After surgery, the vascular loop, which is characteristic of normal limbal structure9, appeared on the nasal conjunctiva in 95.3% of eyes. The palisades of Vogt and the pinguecula were found postoperatively on the nasal limbus in 30.2% and 18.6% of cases, respectively. These structures are rarely seen after conventional pterygium excision surgery. In addition, the postoperative bulbar conjunctiva appeared almost normal without any scar formation in most of our cases.

Our surgical technique is very easy and simple. There is no need for conjunctival flap, autograft, transplantation of amniotic membrane, and adjunctive therapies, such as mitomycin C, 5-Fluorouracil, or beta therapy (radiotherapy). The conjunctival and subconjunctival tissues are not removed, and hemostasis is not necessary. Only a few anchoring sutures with 8–0 virgin silk are required. The most important precaution is to preserve the conjunctival structure when separating the pterygium from the cornea. The pterygium wall should not be breached so that the pterygium body is inverted onto the conjunctival area as intact as possible. The key to the success of this technique is the performance of superficial keratectomy without compromising pterygium wall during the separation process. Separation can be done between corneal epithelium and stroma, rather than between pterygium and corneal epithelium.

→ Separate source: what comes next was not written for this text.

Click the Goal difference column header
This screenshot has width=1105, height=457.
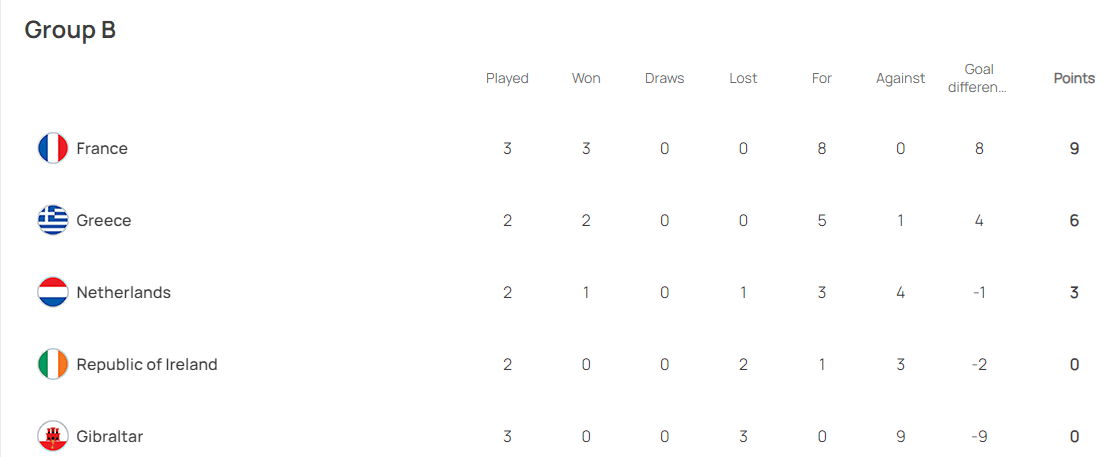(979, 78)
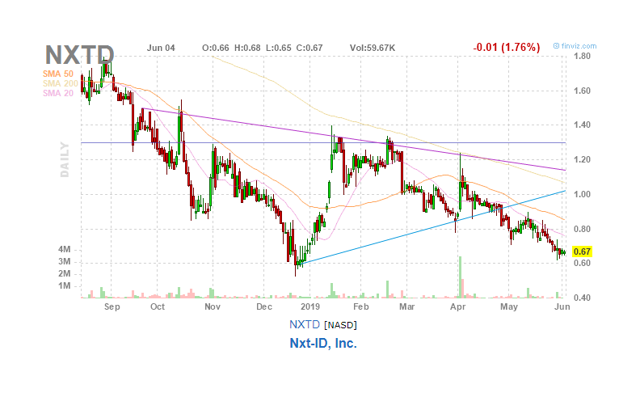
Task: Click the Vol:59.67K volume readout
Action: point(372,48)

The findings of our study imply some insight into the mechanism of pterygium development. It seems that the pterygium is a baggy structure extending from the conjunctiva onto the cornea. We assume that the first step of pterygium development is detachment of the conjunctiva-Tenon’s capsule-scleral adhesion at the limbus due to aging or ultraviolet radiation. Then, the conjunctival tissue becomes more mobile, which encroaches onto and adheres to the cornea surface following some form of corneal epithelial damages. Our surgical approach aims to reverse this process by blunt dissection of pterygium from the cornea and inversion of the pterygium head to the conjunctival site. When successful, physiological features of the conjunctiva are restored, such as the vascular loop and the palisades of Vogt.

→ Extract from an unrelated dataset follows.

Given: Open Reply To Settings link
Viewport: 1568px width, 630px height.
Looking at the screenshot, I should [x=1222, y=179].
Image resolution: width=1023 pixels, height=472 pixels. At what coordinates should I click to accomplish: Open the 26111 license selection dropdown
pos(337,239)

The present study has several limitations. First, the study population size was small and postoperative observation period may not have been long enough. We operated on 75 eyes, but only 43 eyes were followed up for 6 months or longer after surgery. Since pterygium is a benign disease, many patients do not return to postoperative check-up after successful surgery. Second, there was no control group. Since we abandoned excision and removal techniques to treat pterygium several years ago, it was not practically possible to conduct a randomized control trial to compare the current and other surgical techniques. Third, our surgical technique is obviously not effective to treat recurrent pterygium after excision surgery, in which the initial pterygium removal surgery has damaged conjunctival barrier function and baggy structure of the pterygium is not maintained. More aggressive treatment strategies are needed to treat recurrent pterygia. On the other hand, the current technique was effective for primary pterygia regardless of its size and grading.

In conclusion, we developed a new surgical approach to treat pterygium; pterygium head inversion technique. By separating the pterygium from the cornea and inverting the intact pterygium head onto the nasal conjunctival site, the conjunctiva restored near physiological status after surgery. The recurrence rate was very low.